Chris Hadfield expressed his regret that he was unable to conduct one more spacewalk in a recent interview with Universe Today. Photo Credit: NASA / Victor Zelentsov

Chris Hadfield loved spacewalking. That was clear in a past interview he did for Universe Today:

It is like coming around a corner and seeing the most magnificent sunset of  your life, from one horizon to the other where it looks like the whole sky is on  fire and there are all those colors, and the sun’s rays look like some great  painting up over your head. You just want to open your eyes wide and try to look  around at the image, and just try and soak it up. It’s like that all the time.  Or maybe the most beautiful music just filling your soul. Or seeing an  absolutely gorgeous person where you can’t just help but stare. It’s like that  all the time.”

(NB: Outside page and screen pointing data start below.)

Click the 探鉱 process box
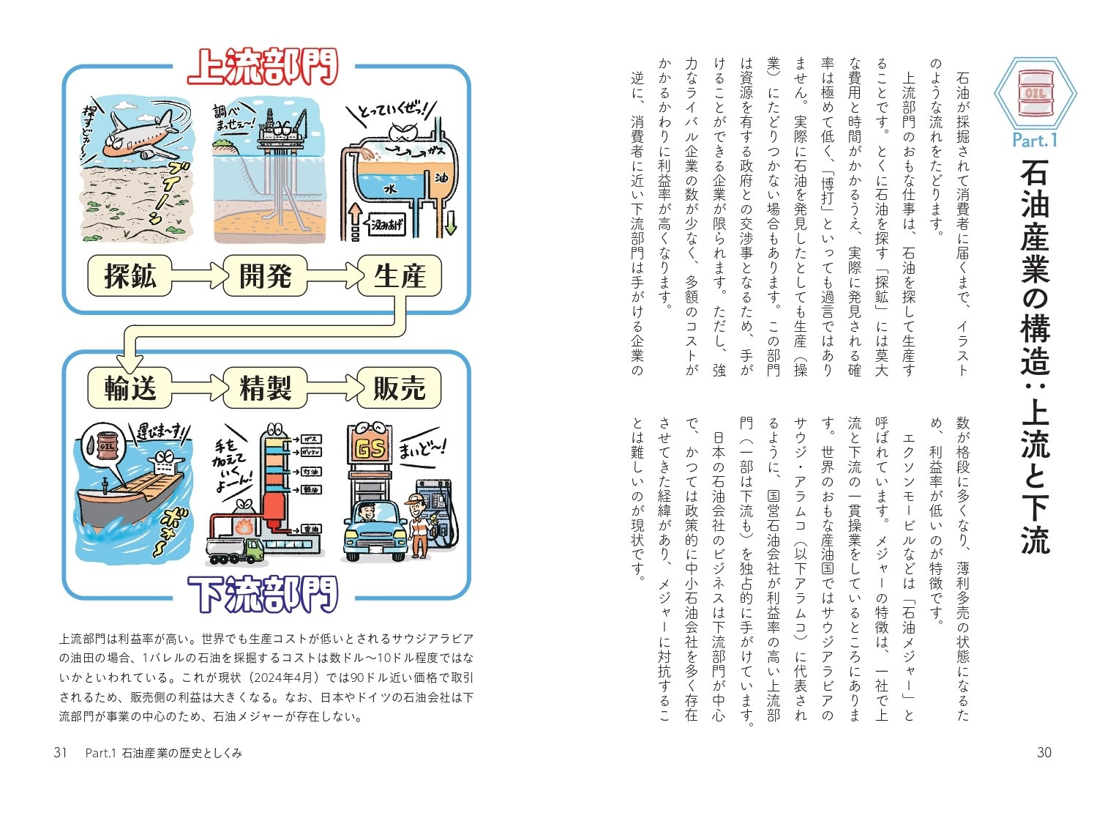[130, 276]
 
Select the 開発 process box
[265, 276]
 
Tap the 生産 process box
[400, 276]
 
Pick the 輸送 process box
[130, 387]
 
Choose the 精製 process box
[265, 387]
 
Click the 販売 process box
[400, 387]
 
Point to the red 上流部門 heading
[263, 67]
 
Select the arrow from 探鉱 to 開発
[197, 276]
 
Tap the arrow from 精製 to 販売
[332, 387]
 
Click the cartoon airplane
[139, 133]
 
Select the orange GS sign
[370, 448]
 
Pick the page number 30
[1044, 752]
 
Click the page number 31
[60, 752]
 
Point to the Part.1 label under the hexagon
[1035, 139]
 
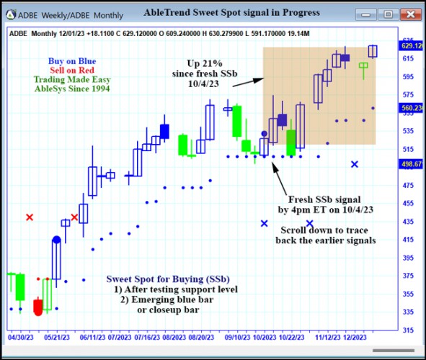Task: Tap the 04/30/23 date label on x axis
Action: [19, 336]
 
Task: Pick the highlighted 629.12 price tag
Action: [412, 45]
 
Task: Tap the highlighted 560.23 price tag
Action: [412, 107]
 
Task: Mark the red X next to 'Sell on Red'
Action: [30, 217]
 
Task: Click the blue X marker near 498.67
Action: [355, 164]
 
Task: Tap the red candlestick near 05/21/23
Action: [37, 307]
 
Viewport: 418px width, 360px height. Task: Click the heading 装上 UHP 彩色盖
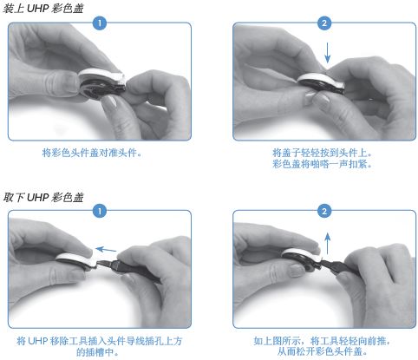(x=42, y=8)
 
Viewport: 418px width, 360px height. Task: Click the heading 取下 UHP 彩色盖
(x=42, y=197)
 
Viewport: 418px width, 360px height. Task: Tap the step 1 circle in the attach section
(x=100, y=23)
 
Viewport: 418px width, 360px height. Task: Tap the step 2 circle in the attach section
(x=324, y=23)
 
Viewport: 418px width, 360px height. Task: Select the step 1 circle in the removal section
(x=100, y=211)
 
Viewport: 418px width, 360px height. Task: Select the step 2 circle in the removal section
(x=324, y=211)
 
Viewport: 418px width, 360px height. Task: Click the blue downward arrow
(x=327, y=53)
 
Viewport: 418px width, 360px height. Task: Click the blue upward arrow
(x=327, y=244)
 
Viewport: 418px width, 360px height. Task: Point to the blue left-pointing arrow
(x=106, y=249)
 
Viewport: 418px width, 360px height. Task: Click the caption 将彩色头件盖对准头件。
(x=92, y=153)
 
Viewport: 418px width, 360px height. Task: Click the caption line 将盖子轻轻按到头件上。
(x=322, y=153)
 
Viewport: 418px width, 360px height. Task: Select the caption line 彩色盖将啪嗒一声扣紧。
(x=322, y=164)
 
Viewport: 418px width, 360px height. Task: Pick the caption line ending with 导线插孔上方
(x=100, y=341)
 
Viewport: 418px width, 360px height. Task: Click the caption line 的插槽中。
(x=97, y=352)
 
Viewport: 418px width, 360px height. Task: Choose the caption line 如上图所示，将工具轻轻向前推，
(x=322, y=341)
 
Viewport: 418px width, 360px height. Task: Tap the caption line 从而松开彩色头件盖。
(x=322, y=351)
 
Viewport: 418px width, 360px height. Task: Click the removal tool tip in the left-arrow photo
(x=101, y=263)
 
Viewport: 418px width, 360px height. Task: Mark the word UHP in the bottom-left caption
(x=37, y=341)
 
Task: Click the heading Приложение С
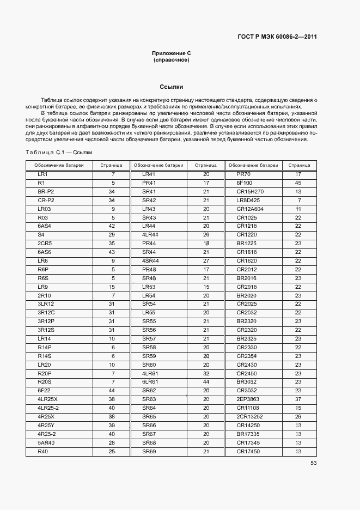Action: [x=171, y=53]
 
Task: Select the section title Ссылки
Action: [x=171, y=87]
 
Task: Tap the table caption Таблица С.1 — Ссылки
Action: [x=59, y=153]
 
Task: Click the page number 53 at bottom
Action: [x=313, y=463]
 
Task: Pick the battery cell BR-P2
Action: [x=46, y=192]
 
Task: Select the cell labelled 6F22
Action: [x=44, y=391]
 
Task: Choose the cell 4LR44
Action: [x=150, y=234]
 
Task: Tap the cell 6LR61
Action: [x=150, y=382]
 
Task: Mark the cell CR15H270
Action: [x=250, y=192]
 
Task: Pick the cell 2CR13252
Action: [x=250, y=417]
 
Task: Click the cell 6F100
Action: [x=245, y=183]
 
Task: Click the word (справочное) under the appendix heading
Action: [x=171, y=60]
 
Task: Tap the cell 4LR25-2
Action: [x=48, y=408]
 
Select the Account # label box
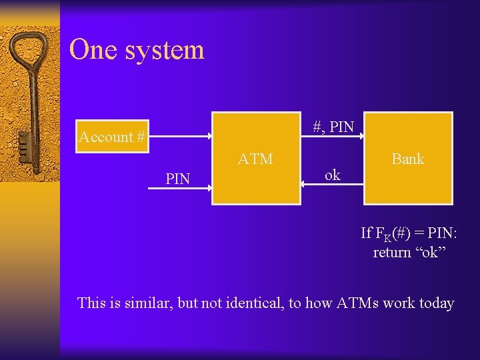coord(112,137)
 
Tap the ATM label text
coord(255,159)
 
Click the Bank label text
coord(408,159)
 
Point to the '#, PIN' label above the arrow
coord(333,127)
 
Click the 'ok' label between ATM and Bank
coord(332,175)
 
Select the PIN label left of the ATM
coord(178,179)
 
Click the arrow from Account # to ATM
coord(180,137)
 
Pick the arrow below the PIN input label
coord(179,189)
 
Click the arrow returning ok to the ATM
coord(331,187)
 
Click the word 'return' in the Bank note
coord(392,253)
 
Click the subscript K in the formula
coord(387,236)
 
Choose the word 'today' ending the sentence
coord(437,303)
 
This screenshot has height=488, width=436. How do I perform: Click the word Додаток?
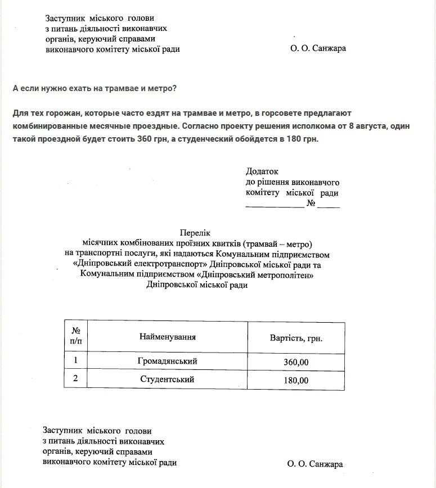point(262,171)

Late in Hadfield’s final mission to space this May, when the Canadian Space  Agency (CSA) astronaut was commanding the International Space Station Expedition  35 crew, an ammonia leak happened and NASA had to scramble a plan for  a spacewalk, or extravehicular activity (EVA), to fix it. (The fix succeeded.)  When Hadfield was apprised of the plan, he says in an excerpt from his  forthcoming book, he was disappointed:

I wasn’t going out. I had a moment where I allowed myself to experience the  full force of my disappointment. This would have been the heroic climax of my  stint as commander: helping to save the ISS by doing an emergency spacewalk. I’d  never have another chance to do an EVA—I’d already informed the CSA that I  planned to retire shortly after returning to Earth.”

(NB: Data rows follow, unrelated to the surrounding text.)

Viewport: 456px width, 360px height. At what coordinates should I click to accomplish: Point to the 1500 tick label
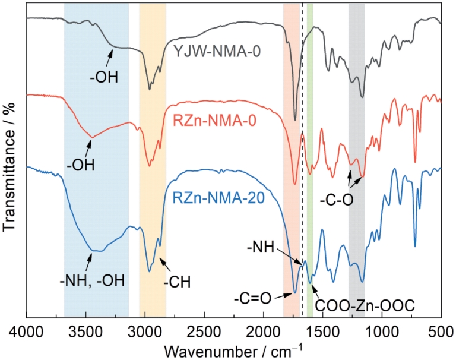point(323,328)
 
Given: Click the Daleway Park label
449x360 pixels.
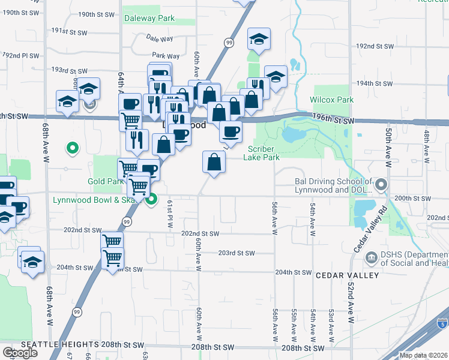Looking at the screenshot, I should tap(149, 18).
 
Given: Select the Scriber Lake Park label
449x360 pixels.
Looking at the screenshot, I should tap(261, 153).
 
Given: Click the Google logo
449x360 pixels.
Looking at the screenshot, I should tap(20, 352).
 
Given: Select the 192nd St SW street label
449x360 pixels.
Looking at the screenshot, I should tap(375, 46).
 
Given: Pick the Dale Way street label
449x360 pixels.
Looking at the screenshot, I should tap(159, 38).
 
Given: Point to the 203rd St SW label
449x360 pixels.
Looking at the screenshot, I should tap(237, 253).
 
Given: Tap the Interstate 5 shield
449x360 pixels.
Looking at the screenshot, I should tap(442, 322).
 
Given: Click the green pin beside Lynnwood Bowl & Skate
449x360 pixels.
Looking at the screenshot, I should tap(152, 200).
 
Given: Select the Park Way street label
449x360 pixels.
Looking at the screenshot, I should tap(161, 56).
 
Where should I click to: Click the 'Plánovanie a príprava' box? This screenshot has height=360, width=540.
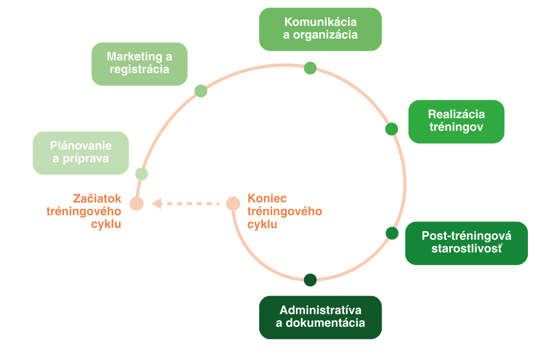[x=81, y=153]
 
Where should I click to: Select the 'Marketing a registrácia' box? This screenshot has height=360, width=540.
[x=140, y=64]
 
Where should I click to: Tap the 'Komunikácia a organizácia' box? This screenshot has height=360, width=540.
[x=320, y=29]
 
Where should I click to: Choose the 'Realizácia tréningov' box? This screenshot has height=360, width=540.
[x=456, y=122]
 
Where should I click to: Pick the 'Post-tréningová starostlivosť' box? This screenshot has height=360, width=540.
[x=466, y=243]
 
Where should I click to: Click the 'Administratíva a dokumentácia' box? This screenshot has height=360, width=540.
[x=320, y=317]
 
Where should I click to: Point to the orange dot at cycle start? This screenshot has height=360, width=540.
[x=136, y=203]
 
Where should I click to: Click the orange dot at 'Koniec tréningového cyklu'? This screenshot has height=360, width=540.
[x=233, y=203]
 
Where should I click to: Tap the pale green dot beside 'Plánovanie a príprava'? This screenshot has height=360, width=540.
[x=141, y=174]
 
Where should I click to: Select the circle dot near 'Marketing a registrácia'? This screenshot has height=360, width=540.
[x=201, y=91]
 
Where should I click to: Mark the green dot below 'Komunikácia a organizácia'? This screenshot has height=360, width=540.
[x=310, y=68]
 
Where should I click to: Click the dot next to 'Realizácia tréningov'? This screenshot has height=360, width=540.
[x=392, y=129]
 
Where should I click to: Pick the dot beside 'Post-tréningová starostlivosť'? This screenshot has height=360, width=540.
[x=392, y=233]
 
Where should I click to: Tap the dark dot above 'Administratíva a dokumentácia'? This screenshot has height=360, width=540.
[x=310, y=279]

But Chris [Cassidy] and Tom [Marshburn] had both done three previous EVAs,  two of them together, on the same part of the station where ammonia was now  leaking. They were the obvious people for the job. All this went through my head  and heart for a minute or two, then I made a resolution: I was not going to hint  that I’d had this pang of envy, or say, even once, that I wished I was doing the  EVA. The right call had been made, and I needed to accept it and move on so that  we could all focus on the main thing—the only thing, really: working the  problem.”

An Astronaut’s Guide to Live On Earth isn’t out until Nov. 3, but Maclean’s magazine has a lengthy excerpt that not only talks  about the spacewalk, but some behind-the-scenes discussion on Hadfield’s  awe-inspiring version of David Bowie’s ”Space Oddity” recorded on the International Space Station.